**Exercise brief**
Your answer must hold only the lines below from the line containing "Bob Dylan (835, 505)" through the line containing "creativity (1044, 505)", each reproduced exactly.

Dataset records
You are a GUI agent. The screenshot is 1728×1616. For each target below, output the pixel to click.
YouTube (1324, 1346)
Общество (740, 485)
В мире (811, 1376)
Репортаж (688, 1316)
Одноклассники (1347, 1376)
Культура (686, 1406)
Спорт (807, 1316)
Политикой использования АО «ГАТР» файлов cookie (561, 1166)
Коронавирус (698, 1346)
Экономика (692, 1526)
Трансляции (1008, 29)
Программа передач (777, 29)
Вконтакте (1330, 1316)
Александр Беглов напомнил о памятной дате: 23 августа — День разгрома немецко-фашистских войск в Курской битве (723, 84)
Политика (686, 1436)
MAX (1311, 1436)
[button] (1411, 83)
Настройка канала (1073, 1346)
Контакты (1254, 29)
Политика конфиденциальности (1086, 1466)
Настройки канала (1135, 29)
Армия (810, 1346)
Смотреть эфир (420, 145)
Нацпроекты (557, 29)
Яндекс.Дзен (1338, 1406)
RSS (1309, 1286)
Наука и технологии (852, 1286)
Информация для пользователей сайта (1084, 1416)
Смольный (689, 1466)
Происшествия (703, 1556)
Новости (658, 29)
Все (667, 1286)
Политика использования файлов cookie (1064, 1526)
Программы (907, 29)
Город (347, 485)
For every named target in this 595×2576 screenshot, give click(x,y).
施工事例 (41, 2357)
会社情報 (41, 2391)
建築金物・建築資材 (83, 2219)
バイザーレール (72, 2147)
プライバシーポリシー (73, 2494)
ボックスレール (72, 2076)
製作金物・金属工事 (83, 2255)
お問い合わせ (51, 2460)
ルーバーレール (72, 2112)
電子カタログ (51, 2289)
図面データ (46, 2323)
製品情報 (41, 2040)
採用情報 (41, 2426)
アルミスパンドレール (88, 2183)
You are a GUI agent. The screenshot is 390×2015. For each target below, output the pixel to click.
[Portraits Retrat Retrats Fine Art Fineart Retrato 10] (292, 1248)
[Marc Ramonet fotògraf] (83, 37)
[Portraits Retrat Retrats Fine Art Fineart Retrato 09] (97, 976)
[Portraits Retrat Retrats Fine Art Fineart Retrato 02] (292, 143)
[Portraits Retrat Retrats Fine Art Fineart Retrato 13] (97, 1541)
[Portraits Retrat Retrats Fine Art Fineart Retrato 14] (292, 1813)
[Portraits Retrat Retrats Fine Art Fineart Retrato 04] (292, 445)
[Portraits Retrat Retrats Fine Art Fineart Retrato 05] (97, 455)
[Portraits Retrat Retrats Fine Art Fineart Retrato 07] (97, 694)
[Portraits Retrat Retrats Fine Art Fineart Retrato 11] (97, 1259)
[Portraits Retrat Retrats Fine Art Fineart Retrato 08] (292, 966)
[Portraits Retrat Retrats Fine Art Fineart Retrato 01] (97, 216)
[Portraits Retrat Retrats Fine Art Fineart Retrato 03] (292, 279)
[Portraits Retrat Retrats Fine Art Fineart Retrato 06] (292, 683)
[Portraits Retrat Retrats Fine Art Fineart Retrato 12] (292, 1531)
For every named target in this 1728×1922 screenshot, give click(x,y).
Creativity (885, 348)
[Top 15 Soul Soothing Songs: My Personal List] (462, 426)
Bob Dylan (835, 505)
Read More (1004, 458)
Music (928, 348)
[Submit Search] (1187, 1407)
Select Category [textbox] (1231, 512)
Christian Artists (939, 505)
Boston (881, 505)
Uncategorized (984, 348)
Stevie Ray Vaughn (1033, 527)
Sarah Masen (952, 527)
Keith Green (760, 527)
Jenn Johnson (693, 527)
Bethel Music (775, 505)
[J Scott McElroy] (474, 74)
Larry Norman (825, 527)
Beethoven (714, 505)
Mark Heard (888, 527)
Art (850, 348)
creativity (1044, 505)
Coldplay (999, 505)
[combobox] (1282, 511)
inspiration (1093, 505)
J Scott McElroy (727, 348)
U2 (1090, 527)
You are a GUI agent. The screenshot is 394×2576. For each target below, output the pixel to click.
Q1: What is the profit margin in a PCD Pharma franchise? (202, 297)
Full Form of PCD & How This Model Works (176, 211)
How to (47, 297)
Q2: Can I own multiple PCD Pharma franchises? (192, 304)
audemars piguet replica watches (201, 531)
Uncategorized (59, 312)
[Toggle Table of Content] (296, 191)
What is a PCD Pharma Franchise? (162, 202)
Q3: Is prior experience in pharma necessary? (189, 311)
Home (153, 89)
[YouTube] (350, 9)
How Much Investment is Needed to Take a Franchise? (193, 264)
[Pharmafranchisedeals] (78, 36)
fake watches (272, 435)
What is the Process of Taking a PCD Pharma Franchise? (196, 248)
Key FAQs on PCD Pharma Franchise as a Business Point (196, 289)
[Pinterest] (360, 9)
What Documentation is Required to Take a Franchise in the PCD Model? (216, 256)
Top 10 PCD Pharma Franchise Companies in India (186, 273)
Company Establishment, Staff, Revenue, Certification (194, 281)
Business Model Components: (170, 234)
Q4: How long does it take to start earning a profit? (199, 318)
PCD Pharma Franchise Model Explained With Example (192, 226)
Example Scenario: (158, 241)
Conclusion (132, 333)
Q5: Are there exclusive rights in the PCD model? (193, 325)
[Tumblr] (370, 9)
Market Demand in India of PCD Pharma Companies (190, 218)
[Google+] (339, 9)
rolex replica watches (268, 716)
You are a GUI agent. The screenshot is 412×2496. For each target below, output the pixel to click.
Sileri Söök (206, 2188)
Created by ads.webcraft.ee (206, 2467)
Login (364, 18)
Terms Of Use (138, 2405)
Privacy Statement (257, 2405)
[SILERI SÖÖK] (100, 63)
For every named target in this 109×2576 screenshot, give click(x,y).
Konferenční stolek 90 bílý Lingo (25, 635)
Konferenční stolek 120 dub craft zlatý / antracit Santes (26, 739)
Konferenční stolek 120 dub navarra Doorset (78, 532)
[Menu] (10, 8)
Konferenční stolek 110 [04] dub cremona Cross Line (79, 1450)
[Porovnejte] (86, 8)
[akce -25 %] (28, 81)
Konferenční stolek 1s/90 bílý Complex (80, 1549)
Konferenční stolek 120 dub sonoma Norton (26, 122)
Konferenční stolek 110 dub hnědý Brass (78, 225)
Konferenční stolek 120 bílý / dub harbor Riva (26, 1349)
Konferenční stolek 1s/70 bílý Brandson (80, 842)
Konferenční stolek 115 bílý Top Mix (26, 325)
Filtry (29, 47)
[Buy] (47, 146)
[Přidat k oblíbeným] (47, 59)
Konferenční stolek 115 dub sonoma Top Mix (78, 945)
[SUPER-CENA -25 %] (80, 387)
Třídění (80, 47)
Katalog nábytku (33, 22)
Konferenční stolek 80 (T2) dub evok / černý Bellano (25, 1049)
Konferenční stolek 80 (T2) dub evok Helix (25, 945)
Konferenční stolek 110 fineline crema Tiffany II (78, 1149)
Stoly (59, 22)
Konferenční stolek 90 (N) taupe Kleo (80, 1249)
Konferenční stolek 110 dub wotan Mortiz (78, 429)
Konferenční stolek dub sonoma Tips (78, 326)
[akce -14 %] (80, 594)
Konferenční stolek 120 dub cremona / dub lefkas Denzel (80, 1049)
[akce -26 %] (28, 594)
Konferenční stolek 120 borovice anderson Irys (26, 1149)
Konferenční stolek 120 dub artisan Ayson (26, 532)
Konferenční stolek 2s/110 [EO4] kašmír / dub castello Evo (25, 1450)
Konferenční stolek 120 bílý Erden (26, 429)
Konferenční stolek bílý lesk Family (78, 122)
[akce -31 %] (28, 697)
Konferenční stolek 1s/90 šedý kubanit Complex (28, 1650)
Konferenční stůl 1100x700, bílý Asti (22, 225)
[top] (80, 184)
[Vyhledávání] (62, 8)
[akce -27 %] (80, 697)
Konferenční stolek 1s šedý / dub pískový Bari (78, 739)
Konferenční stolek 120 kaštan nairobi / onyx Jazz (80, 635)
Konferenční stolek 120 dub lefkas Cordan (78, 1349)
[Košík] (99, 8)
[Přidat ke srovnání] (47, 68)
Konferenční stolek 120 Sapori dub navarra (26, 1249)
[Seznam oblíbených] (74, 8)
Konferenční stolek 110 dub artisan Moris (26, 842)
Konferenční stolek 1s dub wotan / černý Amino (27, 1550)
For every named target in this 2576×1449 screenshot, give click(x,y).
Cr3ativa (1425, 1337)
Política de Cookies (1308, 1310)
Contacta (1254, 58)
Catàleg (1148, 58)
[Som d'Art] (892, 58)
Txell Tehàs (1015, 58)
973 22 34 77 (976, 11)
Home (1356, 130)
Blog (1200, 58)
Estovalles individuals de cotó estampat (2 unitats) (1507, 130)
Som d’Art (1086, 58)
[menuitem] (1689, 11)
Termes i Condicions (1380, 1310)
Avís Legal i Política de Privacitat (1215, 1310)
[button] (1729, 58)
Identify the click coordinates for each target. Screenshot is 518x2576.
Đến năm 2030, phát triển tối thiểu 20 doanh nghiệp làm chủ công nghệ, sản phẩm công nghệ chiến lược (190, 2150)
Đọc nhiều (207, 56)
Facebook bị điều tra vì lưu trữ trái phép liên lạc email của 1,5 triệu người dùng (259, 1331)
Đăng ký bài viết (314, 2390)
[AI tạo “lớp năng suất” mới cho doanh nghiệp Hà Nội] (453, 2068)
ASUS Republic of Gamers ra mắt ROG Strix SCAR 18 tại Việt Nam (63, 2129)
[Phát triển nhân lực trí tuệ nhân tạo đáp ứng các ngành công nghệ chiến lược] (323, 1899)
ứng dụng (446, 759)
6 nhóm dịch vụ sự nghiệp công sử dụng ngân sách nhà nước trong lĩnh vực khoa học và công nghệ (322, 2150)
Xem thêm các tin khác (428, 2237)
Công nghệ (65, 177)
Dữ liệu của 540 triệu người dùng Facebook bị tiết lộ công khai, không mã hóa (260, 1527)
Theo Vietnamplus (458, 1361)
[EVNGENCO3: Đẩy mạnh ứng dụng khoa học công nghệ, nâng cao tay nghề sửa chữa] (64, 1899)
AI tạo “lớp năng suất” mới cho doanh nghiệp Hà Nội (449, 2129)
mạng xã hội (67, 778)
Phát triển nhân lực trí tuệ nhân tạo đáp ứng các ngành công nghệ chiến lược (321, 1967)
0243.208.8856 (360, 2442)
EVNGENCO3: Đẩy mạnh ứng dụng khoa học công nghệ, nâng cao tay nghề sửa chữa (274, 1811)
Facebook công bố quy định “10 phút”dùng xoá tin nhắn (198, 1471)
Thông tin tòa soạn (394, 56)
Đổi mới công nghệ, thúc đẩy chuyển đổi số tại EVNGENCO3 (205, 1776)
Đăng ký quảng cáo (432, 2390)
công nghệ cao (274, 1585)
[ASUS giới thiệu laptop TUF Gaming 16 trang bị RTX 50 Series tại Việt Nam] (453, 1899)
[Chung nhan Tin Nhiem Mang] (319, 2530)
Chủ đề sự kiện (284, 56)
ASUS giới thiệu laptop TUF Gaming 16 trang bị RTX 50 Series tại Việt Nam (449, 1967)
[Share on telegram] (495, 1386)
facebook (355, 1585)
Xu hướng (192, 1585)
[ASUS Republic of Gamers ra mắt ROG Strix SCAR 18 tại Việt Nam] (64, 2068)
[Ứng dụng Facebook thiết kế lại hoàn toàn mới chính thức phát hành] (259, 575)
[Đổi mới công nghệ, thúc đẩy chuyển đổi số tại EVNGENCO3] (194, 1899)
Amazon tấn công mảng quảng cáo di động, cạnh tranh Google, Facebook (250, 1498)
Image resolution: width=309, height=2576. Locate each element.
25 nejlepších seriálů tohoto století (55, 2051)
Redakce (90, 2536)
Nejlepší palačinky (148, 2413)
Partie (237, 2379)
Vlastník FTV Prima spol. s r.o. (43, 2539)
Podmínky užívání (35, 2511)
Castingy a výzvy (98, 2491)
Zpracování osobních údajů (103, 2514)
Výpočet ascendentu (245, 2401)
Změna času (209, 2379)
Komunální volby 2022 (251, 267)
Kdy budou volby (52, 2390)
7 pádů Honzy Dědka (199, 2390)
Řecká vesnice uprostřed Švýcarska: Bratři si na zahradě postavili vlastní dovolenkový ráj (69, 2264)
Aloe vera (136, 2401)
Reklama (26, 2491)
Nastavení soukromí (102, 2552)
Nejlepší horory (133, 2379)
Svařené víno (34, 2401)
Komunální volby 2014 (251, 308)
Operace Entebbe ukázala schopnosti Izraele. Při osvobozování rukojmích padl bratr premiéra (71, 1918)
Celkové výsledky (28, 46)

**Answer section**
Bob Dylan (835, 505)
Read More (1004, 458)
Music (928, 348)
[Submit Search] (1187, 1407)
Select Category [textbox] (1231, 512)
Christian Artists (939, 505)
Boston (881, 505)
Uncategorized (984, 348)
Stevie Ray Vaughn (1033, 527)
Sarah Masen (952, 527)
Keith Green (760, 527)
Jenn Johnson (693, 527)
Bethel Music (775, 505)
[J Scott McElroy] (474, 74)
Larry Norman (825, 527)
Beethoven (714, 505)
Mark Heard (888, 527)
Art (850, 348)
creativity (1044, 505)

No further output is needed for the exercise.